Goal 1. Using the forum post on Windows timers below, state whether each statement agrees with it. Answer yes or no, and quote the words of the post that decide each one. (a) The writer first posted about the source of the problem three years earlier. (b) The post says Windows programmers were never guaranteed an accurate timer. (c) According to the post, Windows 8 relies on the TSC or a similar cycle-counting scheme instead.
Goal 2. Output every line of the records that follow the forum post, character for character and in the same order.

*** Article ***

Postposted on Tue Aug 20, 2013 9:16 am

I posted about the ultimate source of this problem 7 years ago:

Glorious wrote:The crux of this really comes down to the problem that there isn't any reliable way to get a high-precision, high-accuracy timer on Windows. Depending on your windows boot switches and hardware combination the HAL might actually be using anything from the TSC to some PIC off the PCI bus on the motherboard.


viewtopic.php?f=2&t=41625&p=571319&hilit=RDTSC#p571319

The ultimate issue here is that the windows API has to get a timer from somewhere, and thus depending on the situation the HAL can pick any number of different things. We were never guaranteed an accurate timer, and simply relying on the generic API timers means you are implicitly taking whatever the system gives you.

Now it seems that Windows 8, probably in an attempt to accommodate strange hardware/save power, either doesn't default to relying on the RTC in the HAL, or at least it didn't with that particular test system. Instead it relies on the TSC or some other similar cycle-counting scheme.

*** Dataset ***

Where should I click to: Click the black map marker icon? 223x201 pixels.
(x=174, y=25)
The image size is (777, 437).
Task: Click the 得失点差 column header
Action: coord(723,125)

***

Complete output 1.
(a) No: "I posted about the ultimate source of this problem 7 years ago"
(b) Yes: "We were never guaranteed an accurate timer"
(c) Yes: "Instead it relies on the TSC or some other similar cycle-counting scheme."

Complete output 2.
Where should I click to: Click the black map marker icon? 223x201 pixels.
(x=174, y=25)
The image size is (777, 437).
Task: Click the 得失点差 column header
Action: coord(723,125)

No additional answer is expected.